I am pretty new to programming, so please excuse any sloppy code.
I have a loop that runs through a list of places to get the list of URLs.
I then have a loop within that loop that exports the data to a CSV file.
import urllib, csv, re
from BeautifulSoup import BeautifulSoup
list_of_URLs = csv.reader(open("file_location_for_URLs_to_parse"))
for row in list_of_URLs:
row_string = "".join(row)
file = urllib.urlopen(row_string)
page_HTML = file.read()
soup = BeautifulSoup(page_HTML) # parsing HTML
Thumbnail_image = soup.findAll("div", {"class": "remositorythumbnail"})

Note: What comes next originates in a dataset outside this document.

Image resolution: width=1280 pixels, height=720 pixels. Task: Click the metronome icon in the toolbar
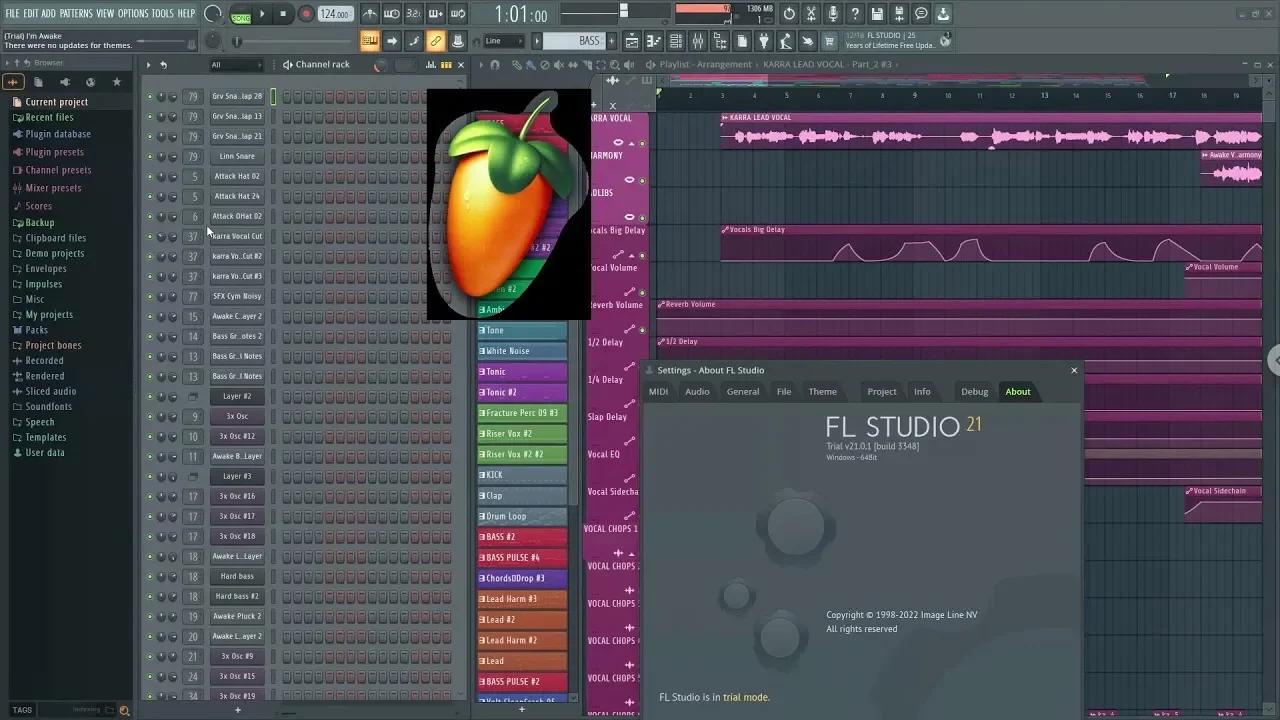click(x=370, y=14)
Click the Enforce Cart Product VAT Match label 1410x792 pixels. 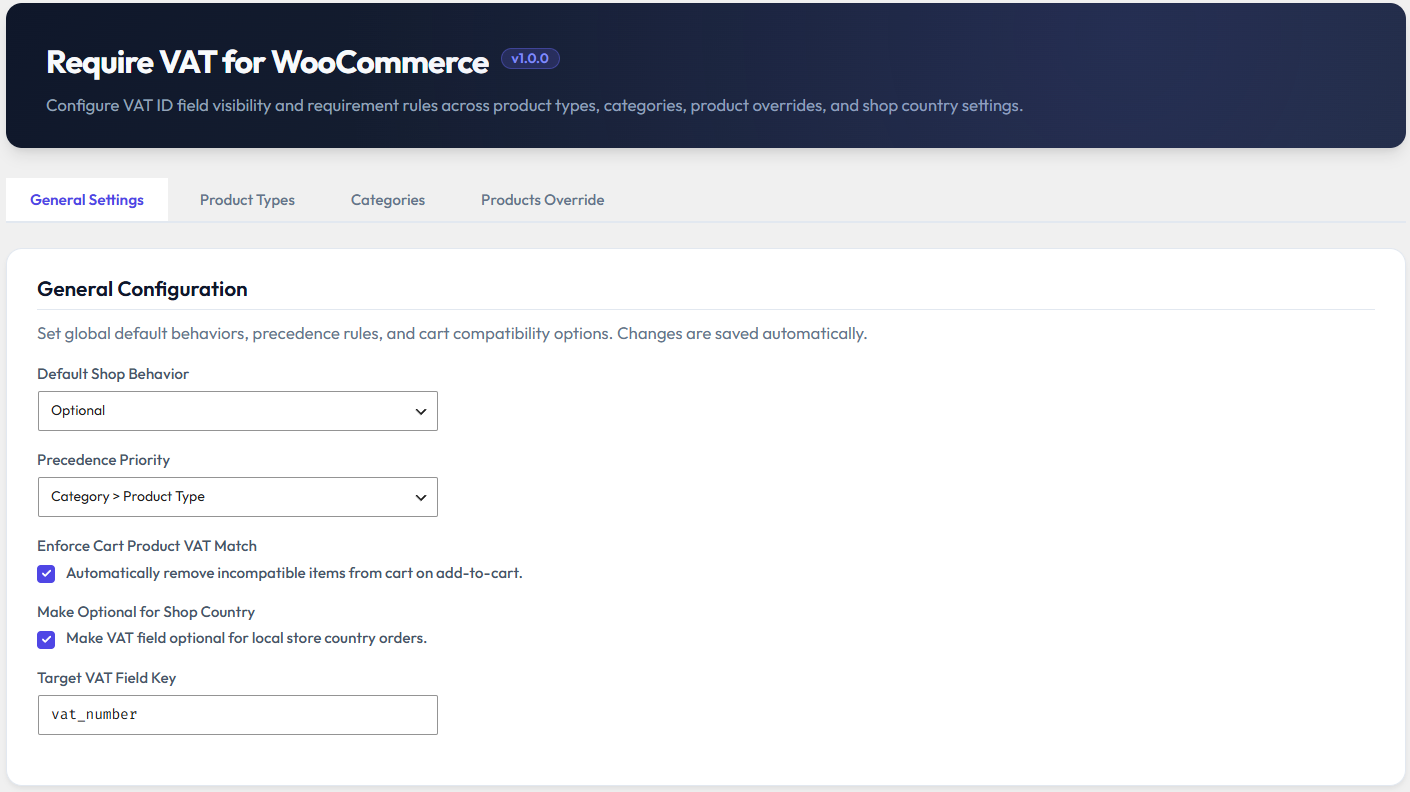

Thumbnail_image_string = str(Thumbnail_image)
soup_3 = BeautifulSoup(Thumbnail_image_string)
Thumbnail_image_URL = soup_3.findAll('a', attrs={'href': re.compile("^http://")})
This is the part that isn’t working for me:
out = csv.writer(open("file_location", "wb"), delimiter=";")
for tag in soup_3.findAll('a', href=True):
out.writerow(tag['href'])
Basically the writer keeps on writing over itself, is there a way to jump to below the first empty row on the CSV and start writing?
Are you closing the file after every write, or opening the file before every write? Just check that.
Also, try using “ab” mode instead of “wb”. “ab” will append to the file.